Rows showing where targets appear:
# # # # # # #

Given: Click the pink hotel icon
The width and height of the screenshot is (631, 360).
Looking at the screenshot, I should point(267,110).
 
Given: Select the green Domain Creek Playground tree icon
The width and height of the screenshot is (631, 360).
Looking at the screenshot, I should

# # # # # # #

■ Problem statement
Format every line of the records above as a numbered list, leaving out any blank lines.

■ Completed exercise
1. Given: Click the pink hotel icon
2. The width and height of the screenshot is (631, 360).
3. Looking at the screenshot, I should point(267,110).
4. Given: Select the green Domain Creek Playground tree icon
5. The width and height of the screenshot is (631, 360).
6. Looking at the screenshot, I should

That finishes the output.